Bridge Point South Plainfield II, a 167,281-square-foot warehouse in South Plainfield, N.J., will come online by the end of this year. Image courtesy of JLL

Additionally, 18 projects started construction in the first six months of the year, which are expected to measure more than 2.7 million square feet—about 0.5 percent of total stock.

In May, Matrix Development Group secured $93 million in financing for Matrix Logistics Park, a 781,748-square-foot Class A industrial project in Budd Lake, N.J. The development is currently under construction and will consist of two buildings.

Earlier this year, Bridge Industrial obtained $28.5 million in construction financing for Bridge Point South Plainfield II, a 167,281-square-foot warehouse in South Plainfield, N.J. The speculative development is set to come online in the fourth quarter of this year.

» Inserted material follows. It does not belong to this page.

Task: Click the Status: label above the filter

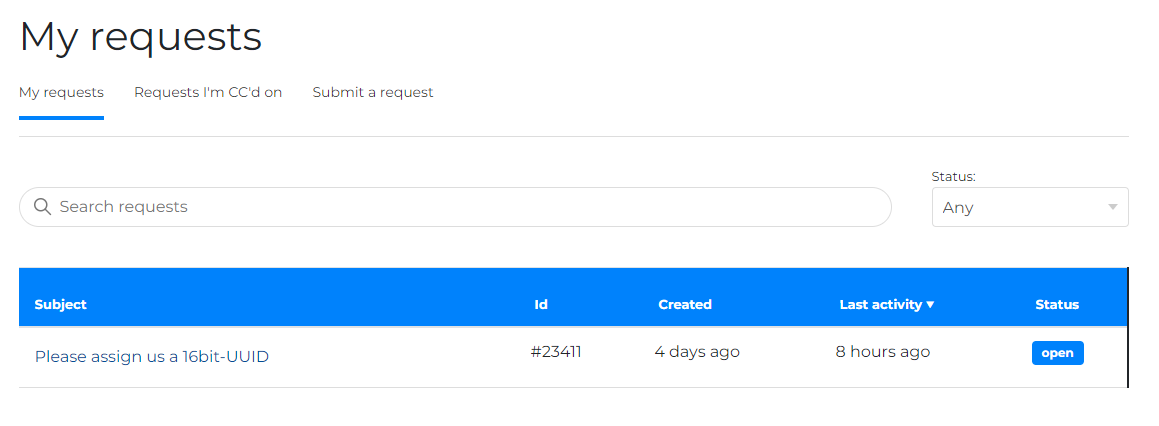Action: tap(954, 177)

Completions almost halve year-over-year

Year-to-date through June, New Jersey’s industrial sector recorded 4.8 million square feet of industrial space completed across 20 properties, accounting for 0.8 percent of the total stock. Following commercial real estate trends, deliveries almost halved year-over-year, with 8.5 million square feet coming online in the first six months of last year.

Bridge Point 999 features 47 dock-high loading doors and two drive-in doors. Image courtesy of Mesa West Capital

The metro was followed by Atlanta (4.1 million square feet) and Indianapolis (3.6 million square feet), while the Inland Empire (18.1 million square feet) and Phoenix (17.4 million square feet) were at the opposite pole.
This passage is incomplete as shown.